Gilles Dhonneur : Nous avons reçu des renforts extérieurs, d’anciens praticiens et internes qui sont venus nous prêter main forte sur leur temps de repos. Cette situation extrêmement difficile mentalement et physiquement a généré un formidable élan de solidarité de tout le personnel soignant, toutes fonctions confondues. Les personnels paramédicaux de la salle de surveillance post-interventionnelle, du bloc opératoire et de l’unité de soins intensifs ont fait preuve d’un courage et d’une exemplarité remarquables. Ils ont travaillé sans compter, participant avec fierté à l’effort collectif et solidaire imposé par la crise sanitaire. Leur dévouement a été pour nous tous, médecin un véritable carburant. La rapidité avec laquelle ils se sont mis en ordre de bataille pour monter au front a été stupéfiante. Ils ont affronté ensemble la lourdeur de soins nouveaux et stressants avec une détermination à toute épreuve. Ils peuvent être fiers du travail accompli.  

 

* Dès le 20 avril, les activités de l’Institut Curie seront à nouveau entièrement dédiées aux patients atteints de cancer avec une capacité d’accueil maintenue dans tous les secteurs de la prise en charge. 
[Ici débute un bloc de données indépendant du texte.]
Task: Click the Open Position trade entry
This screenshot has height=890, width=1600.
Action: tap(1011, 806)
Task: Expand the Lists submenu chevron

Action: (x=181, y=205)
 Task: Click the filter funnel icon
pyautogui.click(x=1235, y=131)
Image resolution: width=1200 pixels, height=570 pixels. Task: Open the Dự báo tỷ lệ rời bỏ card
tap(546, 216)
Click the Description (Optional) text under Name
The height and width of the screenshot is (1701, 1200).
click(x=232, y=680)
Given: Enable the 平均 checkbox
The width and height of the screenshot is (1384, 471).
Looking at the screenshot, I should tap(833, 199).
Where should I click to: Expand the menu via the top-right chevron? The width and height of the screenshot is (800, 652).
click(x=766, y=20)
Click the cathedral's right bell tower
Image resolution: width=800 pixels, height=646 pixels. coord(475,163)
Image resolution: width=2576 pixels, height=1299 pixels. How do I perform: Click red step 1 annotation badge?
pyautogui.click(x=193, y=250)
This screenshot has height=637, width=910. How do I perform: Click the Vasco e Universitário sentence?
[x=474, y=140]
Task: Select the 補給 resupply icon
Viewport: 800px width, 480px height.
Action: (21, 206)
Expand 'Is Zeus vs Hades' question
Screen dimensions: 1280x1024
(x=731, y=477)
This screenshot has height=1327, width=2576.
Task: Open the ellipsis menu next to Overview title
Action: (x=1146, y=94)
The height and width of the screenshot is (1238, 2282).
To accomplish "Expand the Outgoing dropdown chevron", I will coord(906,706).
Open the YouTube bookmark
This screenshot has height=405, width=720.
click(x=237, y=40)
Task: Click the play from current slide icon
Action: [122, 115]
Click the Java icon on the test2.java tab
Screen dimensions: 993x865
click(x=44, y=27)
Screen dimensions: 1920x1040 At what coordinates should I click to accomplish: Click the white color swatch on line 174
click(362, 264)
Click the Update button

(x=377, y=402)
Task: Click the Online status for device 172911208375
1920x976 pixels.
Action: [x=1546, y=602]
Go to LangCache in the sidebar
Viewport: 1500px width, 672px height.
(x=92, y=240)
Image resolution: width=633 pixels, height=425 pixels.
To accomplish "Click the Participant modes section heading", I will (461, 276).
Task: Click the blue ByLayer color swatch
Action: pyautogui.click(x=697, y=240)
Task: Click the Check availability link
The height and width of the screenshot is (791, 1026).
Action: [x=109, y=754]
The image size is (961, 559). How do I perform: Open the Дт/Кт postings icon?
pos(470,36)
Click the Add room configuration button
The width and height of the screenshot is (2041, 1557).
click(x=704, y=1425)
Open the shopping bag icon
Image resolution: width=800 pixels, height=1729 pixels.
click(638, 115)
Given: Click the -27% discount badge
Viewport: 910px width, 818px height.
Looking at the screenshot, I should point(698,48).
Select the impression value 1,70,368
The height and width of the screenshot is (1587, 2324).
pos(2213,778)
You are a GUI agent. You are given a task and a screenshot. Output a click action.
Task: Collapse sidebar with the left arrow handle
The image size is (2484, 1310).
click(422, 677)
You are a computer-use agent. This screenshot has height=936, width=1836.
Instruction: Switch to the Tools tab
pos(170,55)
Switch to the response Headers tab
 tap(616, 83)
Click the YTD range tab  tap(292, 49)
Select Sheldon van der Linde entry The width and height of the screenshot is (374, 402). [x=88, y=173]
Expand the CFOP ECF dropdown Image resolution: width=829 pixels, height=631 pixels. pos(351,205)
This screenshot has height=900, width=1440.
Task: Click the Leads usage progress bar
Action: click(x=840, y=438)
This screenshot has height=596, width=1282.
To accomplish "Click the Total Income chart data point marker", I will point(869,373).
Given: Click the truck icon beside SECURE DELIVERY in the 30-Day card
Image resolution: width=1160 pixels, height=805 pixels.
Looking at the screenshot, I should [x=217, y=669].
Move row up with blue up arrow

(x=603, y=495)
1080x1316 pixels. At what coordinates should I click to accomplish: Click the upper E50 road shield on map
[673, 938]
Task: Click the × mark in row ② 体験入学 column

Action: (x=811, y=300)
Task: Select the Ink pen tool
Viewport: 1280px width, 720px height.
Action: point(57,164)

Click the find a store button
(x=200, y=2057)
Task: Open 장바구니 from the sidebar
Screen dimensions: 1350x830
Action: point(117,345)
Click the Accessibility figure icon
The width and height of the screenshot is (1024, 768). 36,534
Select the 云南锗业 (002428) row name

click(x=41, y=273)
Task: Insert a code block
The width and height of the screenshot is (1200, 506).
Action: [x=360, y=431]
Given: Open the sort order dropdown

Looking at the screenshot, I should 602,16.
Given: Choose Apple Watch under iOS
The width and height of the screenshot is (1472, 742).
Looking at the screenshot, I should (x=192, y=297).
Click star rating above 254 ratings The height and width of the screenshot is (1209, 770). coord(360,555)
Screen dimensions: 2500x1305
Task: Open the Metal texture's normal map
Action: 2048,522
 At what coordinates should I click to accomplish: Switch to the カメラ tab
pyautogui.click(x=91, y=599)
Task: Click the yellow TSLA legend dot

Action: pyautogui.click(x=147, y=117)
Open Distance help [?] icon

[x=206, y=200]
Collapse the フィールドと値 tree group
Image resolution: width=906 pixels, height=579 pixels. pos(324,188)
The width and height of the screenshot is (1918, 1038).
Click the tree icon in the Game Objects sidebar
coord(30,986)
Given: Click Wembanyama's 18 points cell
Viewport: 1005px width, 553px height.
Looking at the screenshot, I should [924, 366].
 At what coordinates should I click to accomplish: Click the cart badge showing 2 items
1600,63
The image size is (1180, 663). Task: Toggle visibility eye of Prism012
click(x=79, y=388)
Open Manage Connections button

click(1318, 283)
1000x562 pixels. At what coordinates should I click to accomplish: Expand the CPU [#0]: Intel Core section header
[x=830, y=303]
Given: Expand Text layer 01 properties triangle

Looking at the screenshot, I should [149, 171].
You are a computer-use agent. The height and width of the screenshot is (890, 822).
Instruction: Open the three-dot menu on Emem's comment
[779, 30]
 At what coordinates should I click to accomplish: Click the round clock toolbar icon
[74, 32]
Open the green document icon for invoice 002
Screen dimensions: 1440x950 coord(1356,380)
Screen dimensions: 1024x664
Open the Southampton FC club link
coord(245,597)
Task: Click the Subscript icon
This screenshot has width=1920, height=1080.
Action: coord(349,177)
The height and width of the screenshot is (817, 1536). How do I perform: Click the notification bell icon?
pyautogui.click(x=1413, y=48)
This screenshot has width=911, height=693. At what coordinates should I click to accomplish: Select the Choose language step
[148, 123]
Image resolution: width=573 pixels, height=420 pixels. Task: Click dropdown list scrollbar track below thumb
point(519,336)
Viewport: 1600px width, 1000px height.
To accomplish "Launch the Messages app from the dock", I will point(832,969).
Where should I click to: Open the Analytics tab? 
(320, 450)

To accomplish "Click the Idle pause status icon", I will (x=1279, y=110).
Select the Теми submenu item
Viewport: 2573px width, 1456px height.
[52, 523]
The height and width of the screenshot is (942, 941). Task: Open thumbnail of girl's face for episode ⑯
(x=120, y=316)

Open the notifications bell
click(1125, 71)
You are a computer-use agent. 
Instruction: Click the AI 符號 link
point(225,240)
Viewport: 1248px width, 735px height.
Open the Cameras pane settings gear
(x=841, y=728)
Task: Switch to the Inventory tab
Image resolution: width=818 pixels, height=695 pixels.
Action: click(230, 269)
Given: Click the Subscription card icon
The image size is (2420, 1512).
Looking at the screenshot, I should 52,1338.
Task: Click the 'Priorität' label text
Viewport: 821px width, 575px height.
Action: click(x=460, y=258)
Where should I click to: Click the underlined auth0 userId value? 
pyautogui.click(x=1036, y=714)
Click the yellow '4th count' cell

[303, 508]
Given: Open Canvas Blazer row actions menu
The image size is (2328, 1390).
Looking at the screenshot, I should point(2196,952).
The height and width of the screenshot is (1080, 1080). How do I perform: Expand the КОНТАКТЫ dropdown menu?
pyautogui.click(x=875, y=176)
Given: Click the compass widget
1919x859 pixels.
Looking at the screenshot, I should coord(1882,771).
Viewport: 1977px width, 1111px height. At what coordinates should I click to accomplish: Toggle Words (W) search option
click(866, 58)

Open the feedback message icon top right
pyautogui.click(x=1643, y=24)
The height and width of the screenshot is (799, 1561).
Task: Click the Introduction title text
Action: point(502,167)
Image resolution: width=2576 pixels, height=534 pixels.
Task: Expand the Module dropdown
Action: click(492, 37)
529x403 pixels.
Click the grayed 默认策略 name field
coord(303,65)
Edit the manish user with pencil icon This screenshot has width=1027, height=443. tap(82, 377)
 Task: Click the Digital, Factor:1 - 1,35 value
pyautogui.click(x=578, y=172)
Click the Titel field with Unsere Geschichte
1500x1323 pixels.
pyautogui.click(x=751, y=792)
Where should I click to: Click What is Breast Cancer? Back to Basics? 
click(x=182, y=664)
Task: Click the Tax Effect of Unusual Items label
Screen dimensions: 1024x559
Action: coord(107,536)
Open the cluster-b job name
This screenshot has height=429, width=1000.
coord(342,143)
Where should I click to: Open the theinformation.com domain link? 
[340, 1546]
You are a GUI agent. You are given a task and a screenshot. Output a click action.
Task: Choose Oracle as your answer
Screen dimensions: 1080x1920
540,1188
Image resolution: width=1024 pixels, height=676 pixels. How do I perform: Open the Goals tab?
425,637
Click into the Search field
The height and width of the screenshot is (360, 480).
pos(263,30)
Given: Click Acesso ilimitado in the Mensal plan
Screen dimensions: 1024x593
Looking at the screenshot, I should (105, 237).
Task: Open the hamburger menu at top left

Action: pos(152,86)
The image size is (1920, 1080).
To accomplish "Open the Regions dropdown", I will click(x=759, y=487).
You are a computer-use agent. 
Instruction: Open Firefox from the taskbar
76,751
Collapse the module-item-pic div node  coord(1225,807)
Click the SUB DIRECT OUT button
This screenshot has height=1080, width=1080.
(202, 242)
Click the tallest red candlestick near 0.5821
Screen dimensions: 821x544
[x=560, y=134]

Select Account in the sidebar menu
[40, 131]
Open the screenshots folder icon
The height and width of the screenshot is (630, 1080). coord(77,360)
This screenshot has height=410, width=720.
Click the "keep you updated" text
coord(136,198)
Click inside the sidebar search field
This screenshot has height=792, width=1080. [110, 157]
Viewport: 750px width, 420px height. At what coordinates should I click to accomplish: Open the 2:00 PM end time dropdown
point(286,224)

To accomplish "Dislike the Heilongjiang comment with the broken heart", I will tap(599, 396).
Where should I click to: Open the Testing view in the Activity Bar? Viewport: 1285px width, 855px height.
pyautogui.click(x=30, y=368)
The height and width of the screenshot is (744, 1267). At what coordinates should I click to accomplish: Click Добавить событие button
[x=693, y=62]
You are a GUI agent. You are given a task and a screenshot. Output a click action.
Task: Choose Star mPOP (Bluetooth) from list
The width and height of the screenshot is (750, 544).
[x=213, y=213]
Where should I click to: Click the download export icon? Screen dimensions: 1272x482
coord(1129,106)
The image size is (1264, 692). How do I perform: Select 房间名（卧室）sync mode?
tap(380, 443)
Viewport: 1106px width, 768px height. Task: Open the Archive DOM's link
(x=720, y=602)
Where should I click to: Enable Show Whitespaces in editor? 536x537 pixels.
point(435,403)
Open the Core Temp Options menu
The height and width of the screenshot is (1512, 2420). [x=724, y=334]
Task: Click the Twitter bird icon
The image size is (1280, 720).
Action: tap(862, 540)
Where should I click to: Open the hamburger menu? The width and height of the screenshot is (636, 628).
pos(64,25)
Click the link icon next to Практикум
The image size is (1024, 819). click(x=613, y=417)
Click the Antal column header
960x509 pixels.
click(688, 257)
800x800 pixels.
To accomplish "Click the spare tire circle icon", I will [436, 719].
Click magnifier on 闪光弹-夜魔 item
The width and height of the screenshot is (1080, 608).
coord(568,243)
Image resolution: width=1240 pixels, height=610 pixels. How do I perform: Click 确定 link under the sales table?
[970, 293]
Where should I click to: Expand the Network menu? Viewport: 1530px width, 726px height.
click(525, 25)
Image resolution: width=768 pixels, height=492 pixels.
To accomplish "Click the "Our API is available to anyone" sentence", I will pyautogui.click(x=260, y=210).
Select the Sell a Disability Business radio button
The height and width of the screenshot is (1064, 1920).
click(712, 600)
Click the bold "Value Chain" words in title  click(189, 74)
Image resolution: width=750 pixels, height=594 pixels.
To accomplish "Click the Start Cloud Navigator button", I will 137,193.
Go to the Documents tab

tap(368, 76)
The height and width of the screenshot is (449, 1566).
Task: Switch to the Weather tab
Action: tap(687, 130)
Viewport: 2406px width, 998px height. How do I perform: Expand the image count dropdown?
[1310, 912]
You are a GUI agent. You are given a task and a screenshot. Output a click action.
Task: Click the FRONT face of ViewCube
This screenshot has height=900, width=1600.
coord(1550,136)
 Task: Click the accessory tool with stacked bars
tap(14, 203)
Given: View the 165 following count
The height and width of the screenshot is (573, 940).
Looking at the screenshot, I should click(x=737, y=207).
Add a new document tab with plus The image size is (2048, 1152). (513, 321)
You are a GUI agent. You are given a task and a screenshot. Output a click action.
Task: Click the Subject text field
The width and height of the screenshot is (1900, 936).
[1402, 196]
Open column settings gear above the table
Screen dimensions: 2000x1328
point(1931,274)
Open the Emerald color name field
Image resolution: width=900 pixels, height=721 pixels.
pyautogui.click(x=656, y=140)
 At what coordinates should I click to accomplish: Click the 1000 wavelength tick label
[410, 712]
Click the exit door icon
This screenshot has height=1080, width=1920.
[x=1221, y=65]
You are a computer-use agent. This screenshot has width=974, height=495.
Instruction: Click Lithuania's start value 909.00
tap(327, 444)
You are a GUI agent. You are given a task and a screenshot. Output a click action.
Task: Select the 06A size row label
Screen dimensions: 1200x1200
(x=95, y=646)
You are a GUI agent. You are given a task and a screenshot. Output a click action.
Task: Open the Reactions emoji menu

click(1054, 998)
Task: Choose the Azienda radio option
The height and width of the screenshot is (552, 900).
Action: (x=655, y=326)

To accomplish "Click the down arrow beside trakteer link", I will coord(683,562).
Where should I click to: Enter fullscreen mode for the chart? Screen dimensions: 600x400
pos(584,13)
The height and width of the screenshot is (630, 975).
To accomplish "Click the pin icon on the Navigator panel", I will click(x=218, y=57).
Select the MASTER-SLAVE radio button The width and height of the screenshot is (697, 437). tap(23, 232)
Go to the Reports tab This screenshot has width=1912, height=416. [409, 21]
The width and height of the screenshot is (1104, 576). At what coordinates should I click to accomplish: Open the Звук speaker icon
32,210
Comment est organisé le service de soins critiques de l’hôpital parisien de l’Institut Curie ?

En temps normal, il existe quatre niveaux de surveillance d’intensité croissante

Les soins normalisés : il s’agit d’une salle de soins simple nécessitant uniquement la présence d’une infirmière de manière intermittente.

Les soins en surveillance continue : la salle est équipée de moniteurs reliés à la salle des infirmières afin d’opérer une vigilance constante auprès de patients dont on craint la survenue d’une défaillance.

Les soins intensifs  en plus des moniteurs, les lits sont équipés d’appareils pouvant pallier les grandes fonctions organiques défaillantes, dont la fonction respiratoire, la fonction cardiaque, la fonction immunitaire…

L’unité de réanimation : il s’agit des soins intensifs équipés en plus d’un appareil de dialyse, pour les cas d’insuffisance rénale. Les équipes sont alors en capacité de répondre à toutes les urgences vitales.